General manager model

General Manager Model Graphic

General Manager Model Graphic

This third approach, seen at financial institutions such as Vanguard, JPMorgan Chase and Goldman Sachs, represents a more federated approach to digital product management, wherein each business unit has its own digital product management function. There is no single chief digital/product officer, but rather digital product leaders who report into each division or business unit. A decentralized approach requires a degree of process maturity to ensure a consistent methodology across the company, yet it can be a highly effective approach when done well because it more closely aligns digital product management efforts (and therefore engineering efforts) with the goals of a particular division’s customer segments and product/service offerings.

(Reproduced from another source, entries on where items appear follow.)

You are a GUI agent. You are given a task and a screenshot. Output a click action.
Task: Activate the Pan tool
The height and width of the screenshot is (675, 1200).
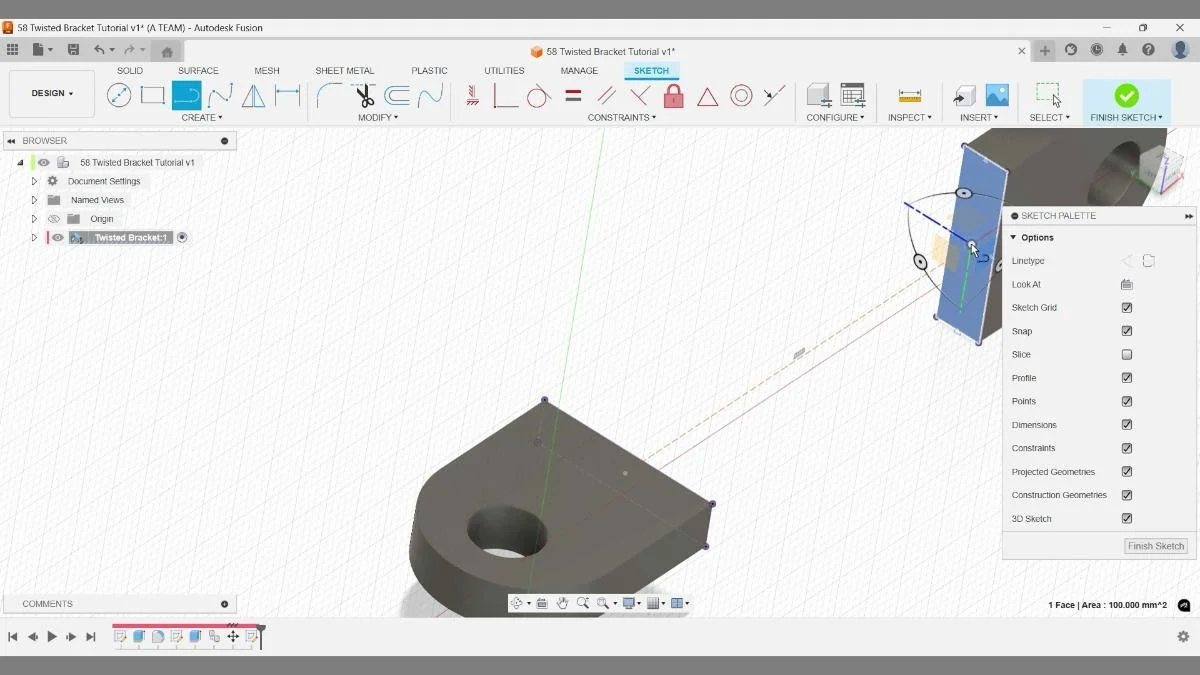[x=564, y=603]
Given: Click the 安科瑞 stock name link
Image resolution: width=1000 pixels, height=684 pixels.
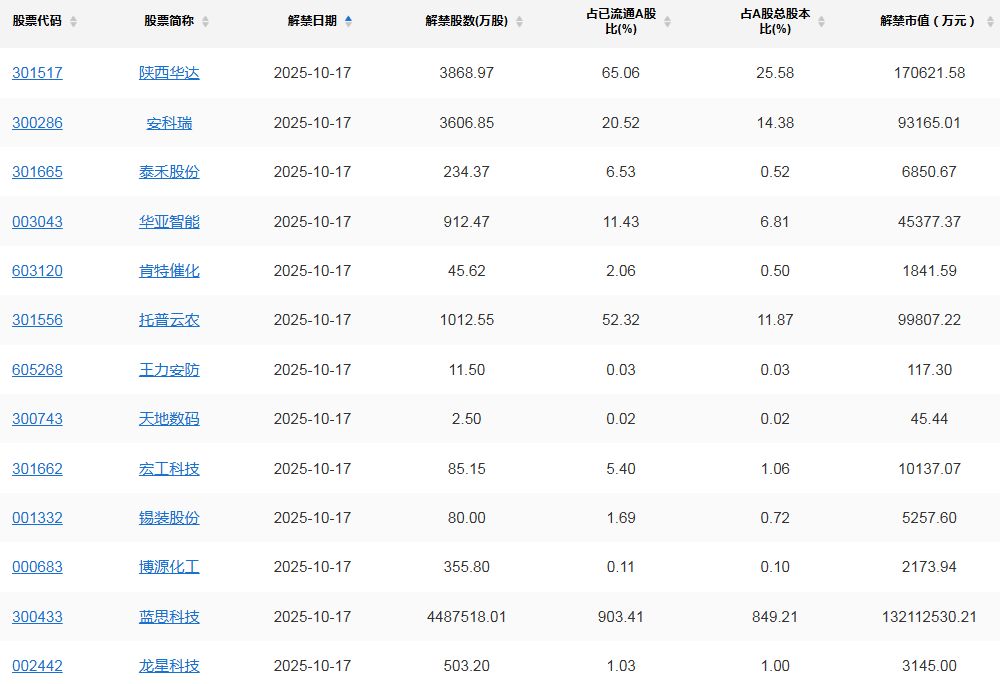Looking at the screenshot, I should [x=169, y=123].
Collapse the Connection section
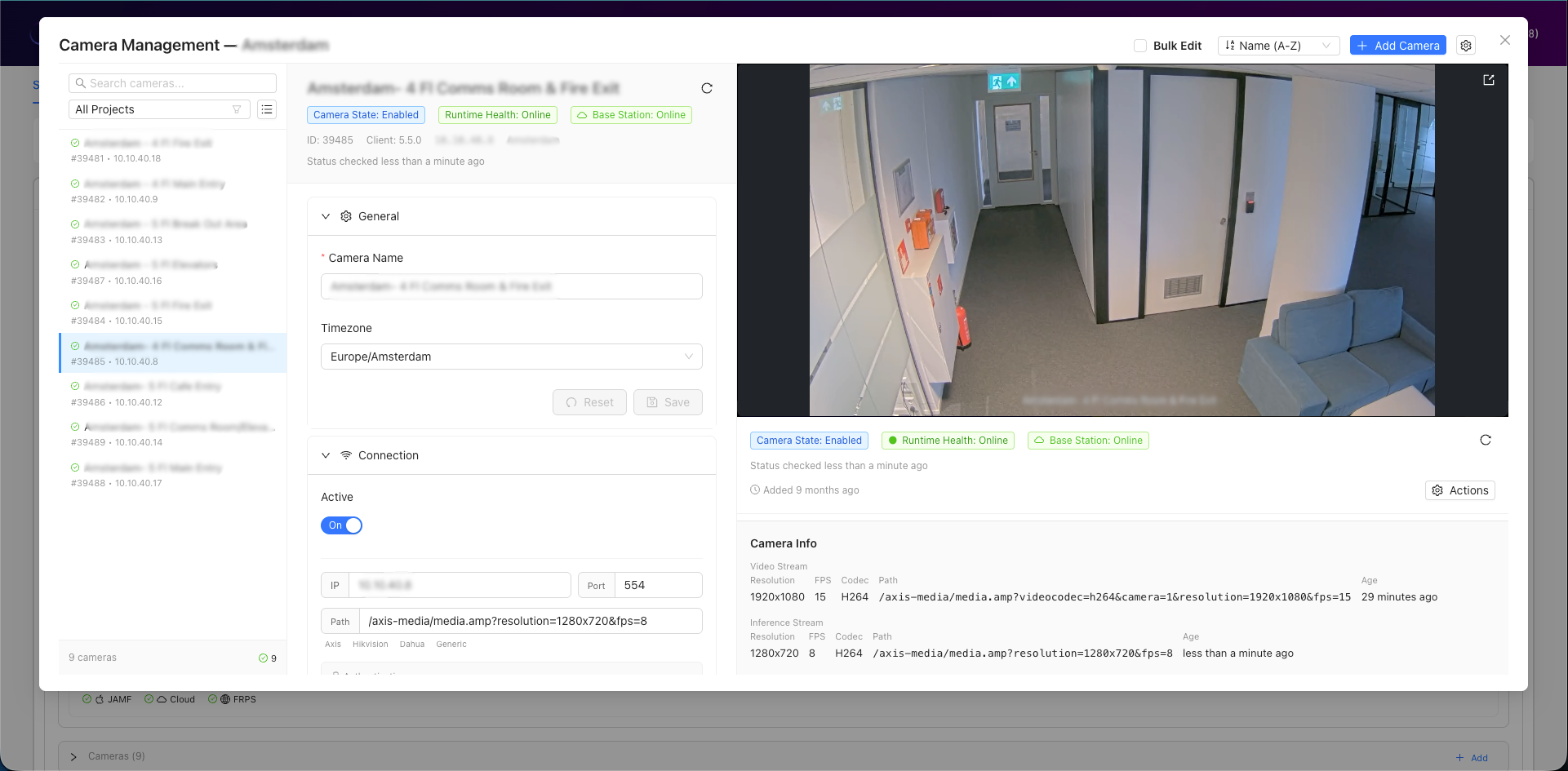The height and width of the screenshot is (771, 1568). tap(326, 455)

“Our federated model fuels our ability to deliver highly customizable and innovative solutions, tailored to the unique needs of our diverse client base,” De Freitas said. “We supplement that with cross-divisional product management working groups to collaborate, share best practices, define common standards and foster experimentation.”

Simply adopting new “digital product” titles and changing reporting structures on an organization chart is not sufficient to drive meaningful and lasting change to the way a financial institution delivers digital products and services to its customers; substantial cultural change is required.

A critical yet often little-considered change is in how the finance function budgets for initiatives. The leading digital product management methodologies are iterative and dynamic, and efforts ebb and flow with user needs and expectations, whereas technology investments have historically been financed on a project basis in end-of-year annual budgeting processes. Narasimhan said that she insists on developing economic incentives that uphold the principle that the end-to-end customer experience takes priority over company-set business objectives. “The product management teams in each business unit should be clear on their mandate, which is that a business line’s P&L will be sacrificed for the overall experience,” Narasimhan said.

With this mindset, leaders across the company are held accountable to cross-division customer metrics (such as customer satisfaction or share of wallet), and not just to an individual business unit’s goals (such as to sell more insurance policies, underwrite more home loans or open more brokerage accounts).

Another crucial component to success are the qualities and characteristics of the company’s leaders — not just in digital product management, but also in business, technology and engineering functions. As Narasimhan put it, “You need somebody who loves to learn how to fly while the plane is being built, and who is focused on the passengers they’re taking along for the journey.”

From a leadership perspective, De Freitas said that he sees the skill set as a combination of three dimensions. The first two are technology skills and industry knowledge, respectively; the third is human skills. “Product managers need to have an owner's mindset and lead through influence,” he said. “You've got to unite and motivate people with a connection to a shared mission and strategy.”

• • •

Financial institutions across the spectrum — from banks to insurers to asset managers — must allow customer needs to drive their digital product and service strategies. This type of change requires a dual approach focused not just on titles and the organization chart, but also on leadership attributes and culture.